Pixel coordinate grounding data:
┌──

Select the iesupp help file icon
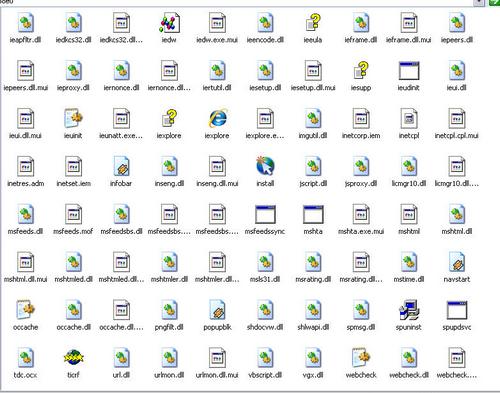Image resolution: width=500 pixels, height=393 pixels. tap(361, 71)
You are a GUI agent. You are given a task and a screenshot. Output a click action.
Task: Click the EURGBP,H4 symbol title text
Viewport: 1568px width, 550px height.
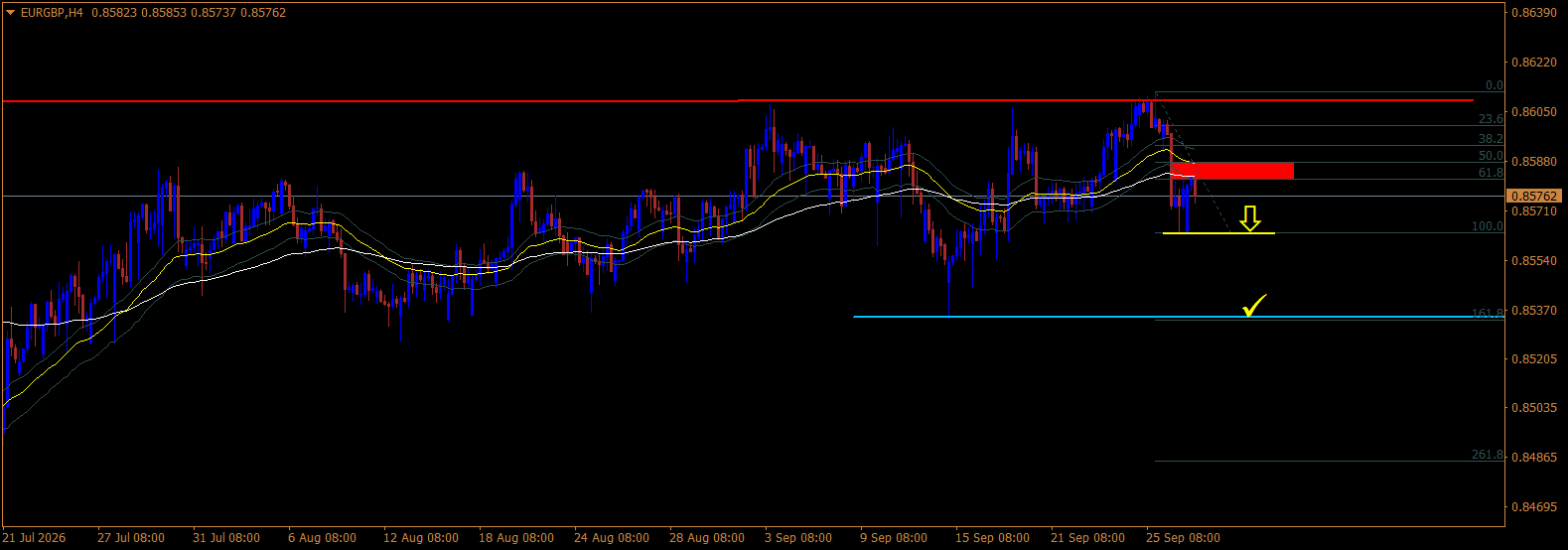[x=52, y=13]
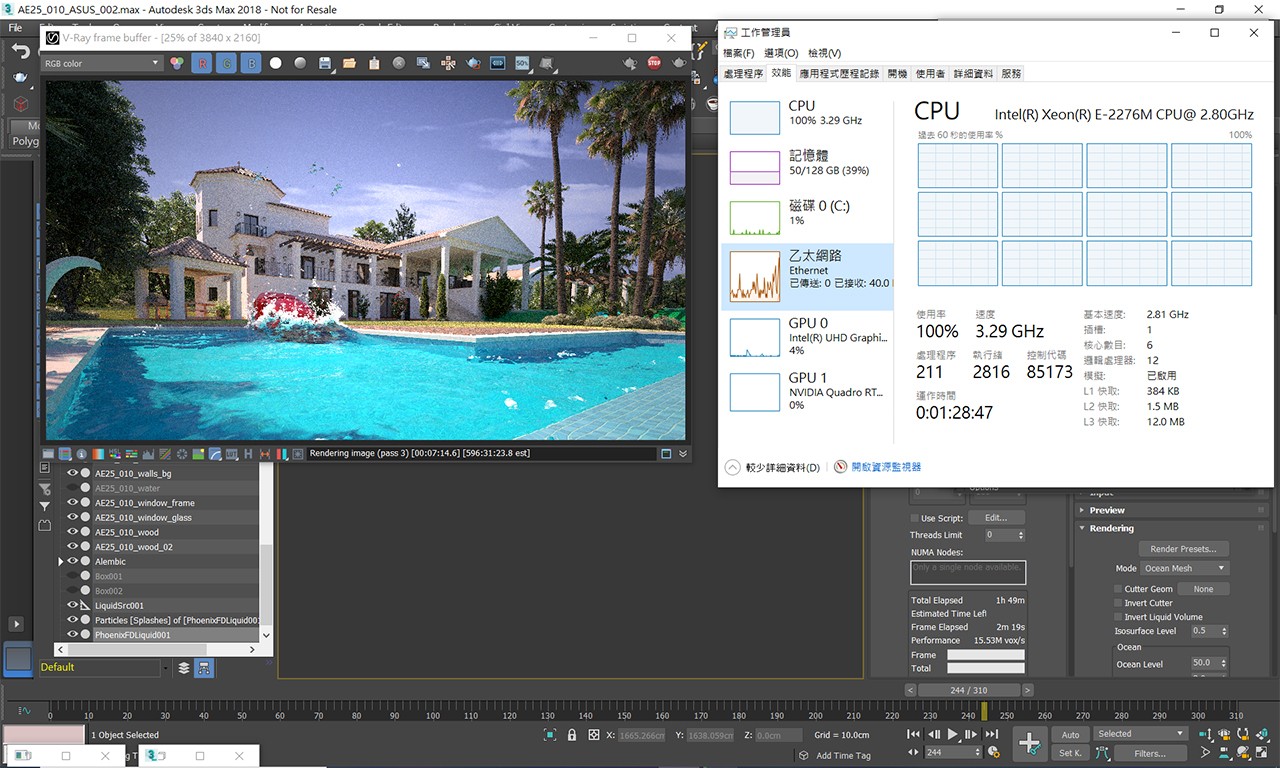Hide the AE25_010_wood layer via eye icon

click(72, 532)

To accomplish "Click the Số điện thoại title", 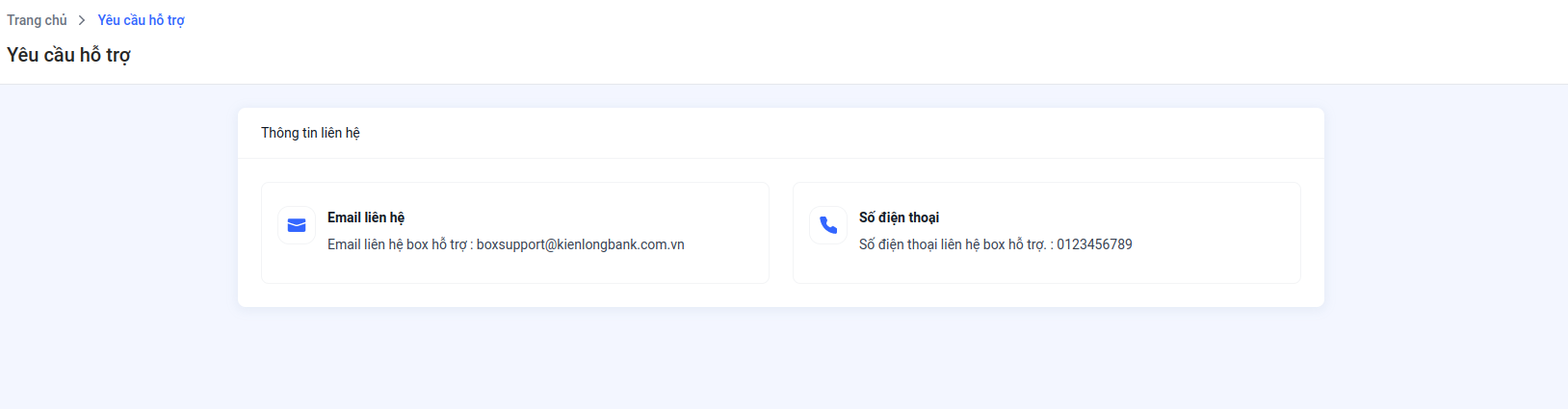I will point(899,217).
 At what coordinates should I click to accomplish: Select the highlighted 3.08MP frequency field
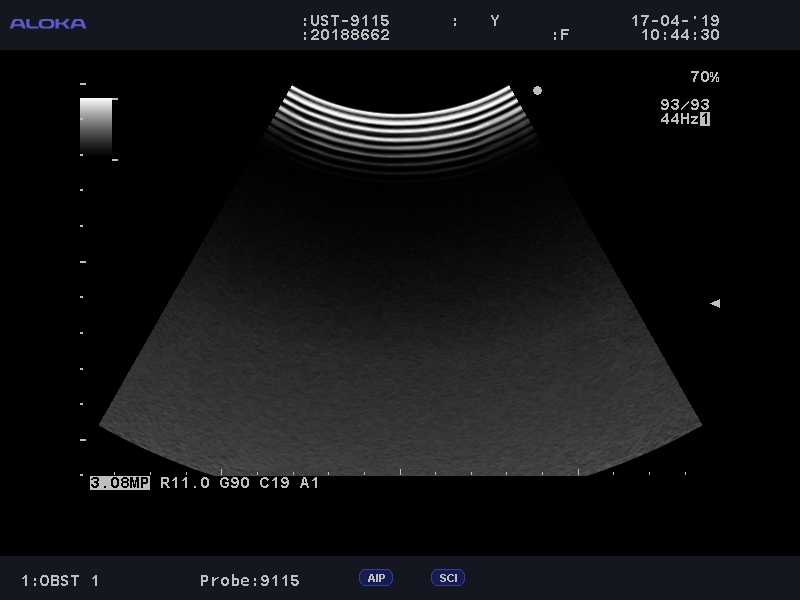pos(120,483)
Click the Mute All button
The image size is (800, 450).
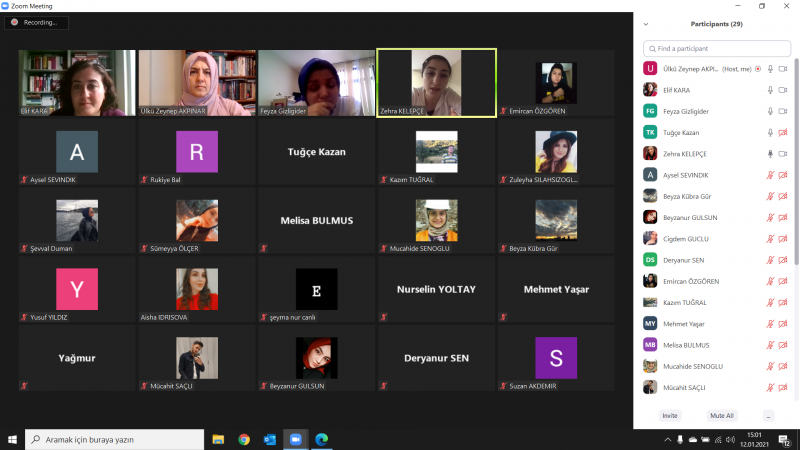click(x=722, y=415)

└──

● **What to do**
Every line from the one holding "Click the Mute All button" through the end of the records above must be reproduced verbatim, pictures excepted.

● **Result for this exercise**
Click the Mute All button
The image size is (800, 450).
click(x=722, y=415)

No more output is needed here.